PASSAGE
----

On Tuesday 04 October 2005 09:13, Axel Thimm wrote:
> On Mon, Oct 03, 2005 at 07:45:03PM +0200, Hans Verkuil wrote:
> > On Monday 03 October 2005 18:26, Axel Thimm wrote:
> > > What I would suggest is a versioning scheme that will make it
> > > clear what a release is supposed to be. Perhaps 0.even ist stable
> > > and 0.odd is not? So 0.3.9 should perhaps become 0.4.0 with 0.4.1
> > > etc small bugfixes, and 0.5.0 the new branch with new features?
> >
> > I never liked the odd/even schemes. My idea is to have two active
> > series: one stable (0.3 branch), one for development (0.4
> > trunk). When 0.4 is stable that becomes a stable branch, 0.3 is
> > discontinued and 0.5 is opened for development. As long as the
> > website states that clearly I see no problems.
>
> It would be nic to have some deterministic mapping that will make it
> easy to check whether say 0.4.18 as found in Mandriva 2006 was a cut
> from the stable or development branch. I wouldn't know w/o browsing
> history, whether the change from development to stable status was on
> 0.4.17 or 0.4.18 etc.
Good point.
> Even/odd isn't the only scheme that can offer that, there are others
> like having stable going 1.0.0, 1.0.1, ... and developement towards
> "2" going 1.90.0, 1.90.1, .... Or reserve the subminor != 0 for
> development releases, and have stable releases always look like 0.4,
> 0.5, ... similar to what Intel does. There are endless versioning
> schemes to distinguish stable from development releases.

----

DATASET EXCERPT
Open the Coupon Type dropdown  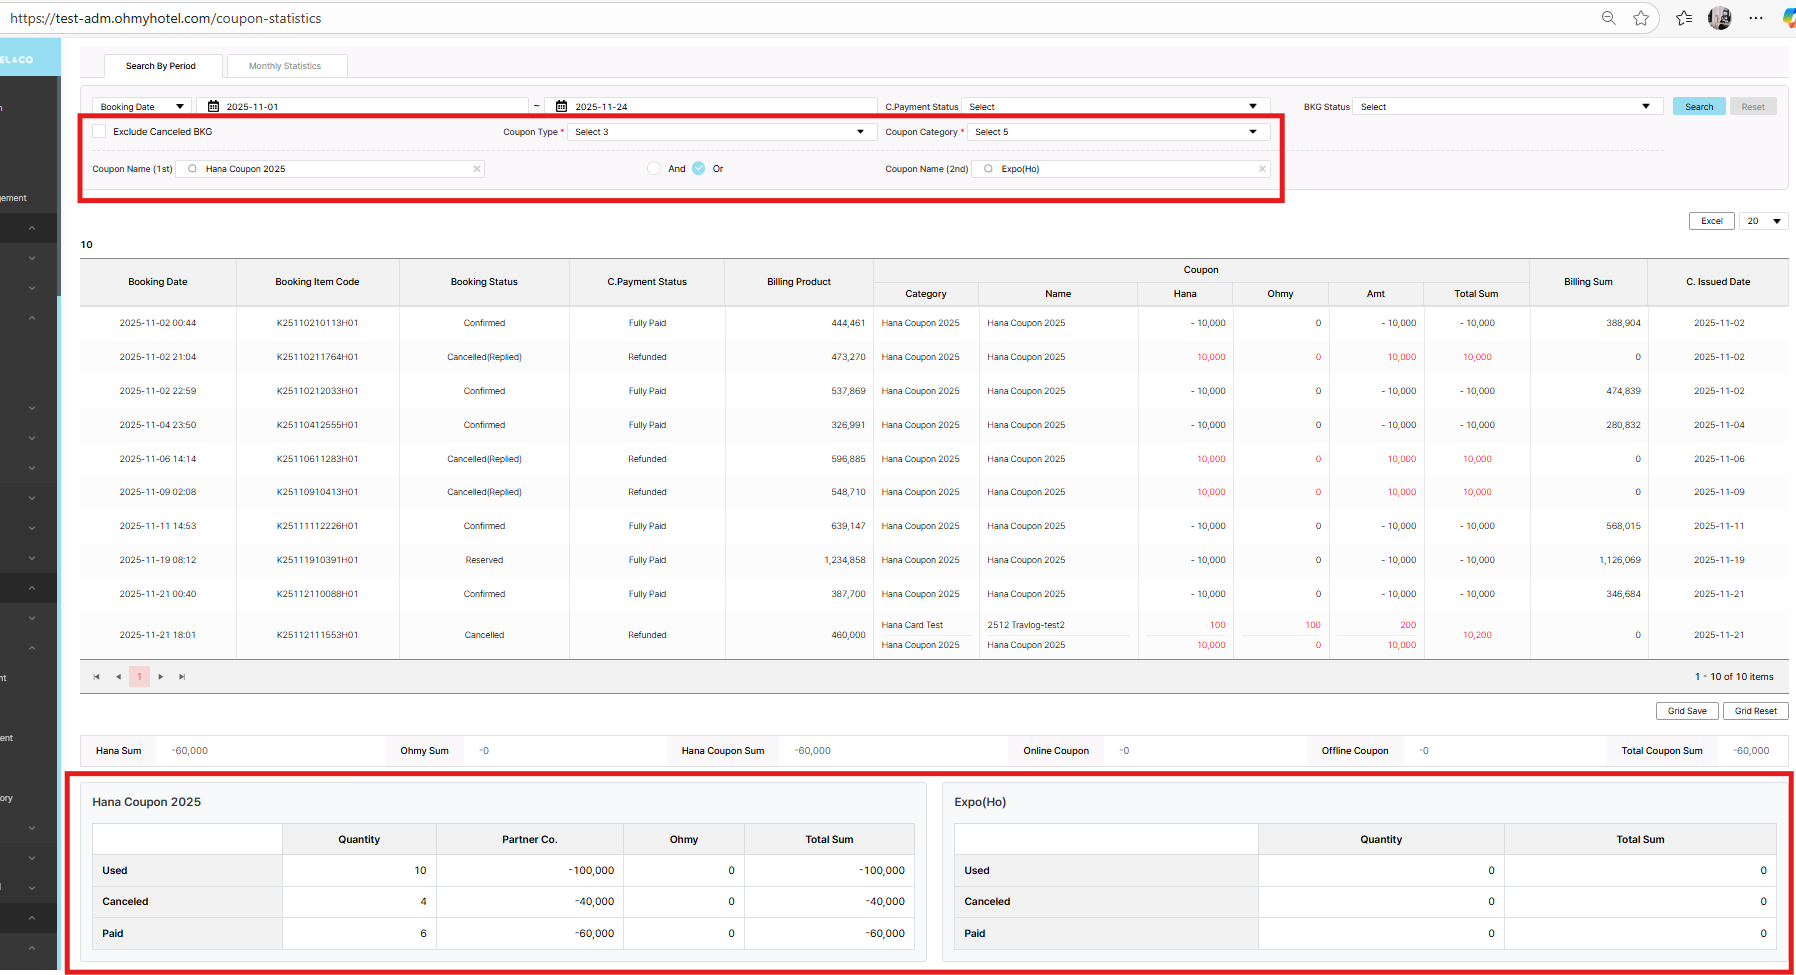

----

DIRECTIONS FOR THIS TASK
In the email thread on versioning, what happens to the 0.3 branch under Hans Verkuil's plan once 0.4 becomes stable?

WRITTEN SOLUTION
It is discontinued.